O Globo, n. 32035, 22/04/2021, Mundo, p. 23

 

Especialistas contradizem Salles sobre desmatamento
Bruno Alfano
22/04/2021

 

 

 

O ministro do Meio Ambiente, Ricardo Salles, chega à Cúpula de Líderes sobre o Clima argumentando que o Brasil não é o “vilão do planeta” porque é supostamente responsável por uma fatia pequena das emissões mundiais de gases causadores do efeito estufa. No entanto, o desmatamento contínuo da Amazônia — principal responsável no Brasil por essas emissões — é uma bomba em potencial e contribui de forma relevante para o aquecimento global, dizem especialistas. Eles explicam que a Floresta Amazônica retém nas árvores e no solo uma quantidade equivalente a todo o carbono emitido pelo planeta nos últimos dez anos.

O avanço do desmatamento, afirma Márcio Astrini, secretário-executivo do Observatório do Clima, levará o bioma a um colapso e, assim, a área se tornará uma bomba de emissão de gases estufa.

—Nesse momento, ela liberará sozinha o carbono acumulado. E aí o Brasil passará a emitir 10%, 15%, 20% de todo o carbono mundial. Todo o esforço para deter o aquecimento global terá sido em vão.

No começo de abril, Salles afirmou que o país espera ajuda para “pagar uma conta que não é nossa”, referindo-se aos maiores emissores segundo números de 2018: China (26,1%); EUA (12,67%); os 27 países da União Europeia, que juntos representam 7,52%; Índia, com 7,08%; e Rússia, com 5,36%. O Brasil é o sexto maior emissor, com 3% do total.

Segundo Astrini, o desmatamento brasileiro gira em torno de 3% da floresta por ano. Em alguns anos, chegou a 2%. Em outros, subiu para 8%. Em sua avaliação, a participação brasileira na emissão de gases estufa deve crescer em 2020 devido à queda de emissão de outros países do mundo e ao aumento do desmatamento.

—Mas esse não é nem o caso. Primeiro que 3% é relevante. Essa história de irrelevância a gente já viu o que aconteceu quando o presidente chamou a Covid-19 de uma gripezinha.
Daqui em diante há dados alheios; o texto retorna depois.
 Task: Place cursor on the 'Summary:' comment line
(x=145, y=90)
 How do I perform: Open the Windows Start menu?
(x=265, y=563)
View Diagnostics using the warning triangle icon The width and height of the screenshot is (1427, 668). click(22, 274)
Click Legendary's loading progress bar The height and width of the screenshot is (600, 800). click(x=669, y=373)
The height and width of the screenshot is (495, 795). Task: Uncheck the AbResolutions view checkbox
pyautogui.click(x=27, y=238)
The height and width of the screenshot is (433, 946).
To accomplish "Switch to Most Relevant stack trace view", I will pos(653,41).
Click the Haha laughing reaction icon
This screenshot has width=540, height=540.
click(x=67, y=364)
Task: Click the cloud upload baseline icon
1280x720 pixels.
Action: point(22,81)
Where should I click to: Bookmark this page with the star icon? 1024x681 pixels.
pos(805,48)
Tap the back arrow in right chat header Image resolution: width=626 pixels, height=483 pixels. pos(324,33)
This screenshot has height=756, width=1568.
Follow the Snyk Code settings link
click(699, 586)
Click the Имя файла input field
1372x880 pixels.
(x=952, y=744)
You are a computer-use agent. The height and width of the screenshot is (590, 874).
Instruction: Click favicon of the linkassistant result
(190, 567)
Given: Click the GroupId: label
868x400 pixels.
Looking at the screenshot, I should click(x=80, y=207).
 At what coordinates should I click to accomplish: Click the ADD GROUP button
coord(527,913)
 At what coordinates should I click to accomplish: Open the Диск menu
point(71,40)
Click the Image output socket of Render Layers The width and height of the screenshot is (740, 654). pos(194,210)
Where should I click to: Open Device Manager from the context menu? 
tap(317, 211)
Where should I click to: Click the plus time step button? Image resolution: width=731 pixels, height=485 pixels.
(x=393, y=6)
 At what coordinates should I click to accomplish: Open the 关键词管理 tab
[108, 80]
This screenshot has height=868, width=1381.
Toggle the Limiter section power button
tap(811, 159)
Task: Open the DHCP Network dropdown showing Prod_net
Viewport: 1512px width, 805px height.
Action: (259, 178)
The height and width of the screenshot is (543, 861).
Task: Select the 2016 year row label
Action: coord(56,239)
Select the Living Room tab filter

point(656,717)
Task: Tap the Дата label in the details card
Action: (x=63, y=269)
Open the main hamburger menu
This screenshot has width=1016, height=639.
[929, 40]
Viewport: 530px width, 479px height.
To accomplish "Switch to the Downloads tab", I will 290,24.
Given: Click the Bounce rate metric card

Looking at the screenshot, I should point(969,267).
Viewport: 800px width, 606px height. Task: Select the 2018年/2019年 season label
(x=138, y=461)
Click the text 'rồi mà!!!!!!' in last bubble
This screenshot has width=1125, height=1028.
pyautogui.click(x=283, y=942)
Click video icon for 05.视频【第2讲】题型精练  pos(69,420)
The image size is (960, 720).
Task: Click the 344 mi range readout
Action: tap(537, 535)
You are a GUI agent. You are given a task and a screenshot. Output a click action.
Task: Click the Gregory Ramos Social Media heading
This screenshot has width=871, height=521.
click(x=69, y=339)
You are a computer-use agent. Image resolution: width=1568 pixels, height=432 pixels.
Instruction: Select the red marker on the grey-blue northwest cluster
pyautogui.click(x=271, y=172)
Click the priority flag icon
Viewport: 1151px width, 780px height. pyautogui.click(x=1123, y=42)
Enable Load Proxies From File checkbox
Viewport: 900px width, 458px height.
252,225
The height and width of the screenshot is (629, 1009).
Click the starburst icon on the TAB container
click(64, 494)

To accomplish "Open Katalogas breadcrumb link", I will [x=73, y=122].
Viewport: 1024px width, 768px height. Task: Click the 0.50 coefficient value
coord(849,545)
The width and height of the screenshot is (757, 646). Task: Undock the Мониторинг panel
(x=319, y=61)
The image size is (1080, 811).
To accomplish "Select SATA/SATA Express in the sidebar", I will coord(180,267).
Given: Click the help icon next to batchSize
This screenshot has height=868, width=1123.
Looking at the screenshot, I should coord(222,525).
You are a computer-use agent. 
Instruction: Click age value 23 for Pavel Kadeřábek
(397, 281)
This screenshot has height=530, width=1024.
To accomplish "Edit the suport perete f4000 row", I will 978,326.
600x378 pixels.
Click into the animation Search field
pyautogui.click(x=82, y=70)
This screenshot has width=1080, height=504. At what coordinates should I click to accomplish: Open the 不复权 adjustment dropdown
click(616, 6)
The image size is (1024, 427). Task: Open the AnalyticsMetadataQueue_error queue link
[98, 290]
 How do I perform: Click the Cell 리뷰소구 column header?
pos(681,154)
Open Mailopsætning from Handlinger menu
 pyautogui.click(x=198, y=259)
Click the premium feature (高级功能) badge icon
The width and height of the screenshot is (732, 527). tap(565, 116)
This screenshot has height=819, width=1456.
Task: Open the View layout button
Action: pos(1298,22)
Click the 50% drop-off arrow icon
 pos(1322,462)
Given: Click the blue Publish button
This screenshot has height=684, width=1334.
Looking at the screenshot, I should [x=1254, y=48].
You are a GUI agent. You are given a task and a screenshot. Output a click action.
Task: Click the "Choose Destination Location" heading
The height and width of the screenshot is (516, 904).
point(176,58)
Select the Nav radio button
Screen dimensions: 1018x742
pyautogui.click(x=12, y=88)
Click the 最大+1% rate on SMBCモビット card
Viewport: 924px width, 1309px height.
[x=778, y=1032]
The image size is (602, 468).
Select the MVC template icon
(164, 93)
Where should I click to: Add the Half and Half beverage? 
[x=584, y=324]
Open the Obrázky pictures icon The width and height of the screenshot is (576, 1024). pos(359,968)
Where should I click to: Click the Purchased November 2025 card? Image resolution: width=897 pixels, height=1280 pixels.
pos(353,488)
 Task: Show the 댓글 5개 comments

O fato é que as emissões do Brasil são extremamente perigosas, pois são decorrentes da destruição da Amazônia.

Na gestão de Salles, o desmatamento do bioma tem batido recordes históricos. E, segundo Márcio Astrini, pesquisas apontam que o momento do colapso da Amazônia não está muito distante. 

— Estudos do professor Carlos Nobre apontam que isso acontecerá quando o desmatamento atingir algum ponto entre 20% e 25%. Atualmente, já foi desmatado 20% do bioma. Ou seja, estamos à beira do precipício.

Paulo Moutinho, cofundador do Instituto de Pesquisa Ambiental da Amazônia, diz que a taxa não isenta o Brasil.

— E daí que somos 3% das emissões globais? O maior prejudicado pelo desmatamento são os brasileiros, especialmente os da Amazônia. Ela é o sistema gigante de irrigamento do agronegócio do país, que responde por 20% do PIB. Se Salles e o governo não se importam  clima, vamos reduzir as emissões para salvar nossa galinha de ouro.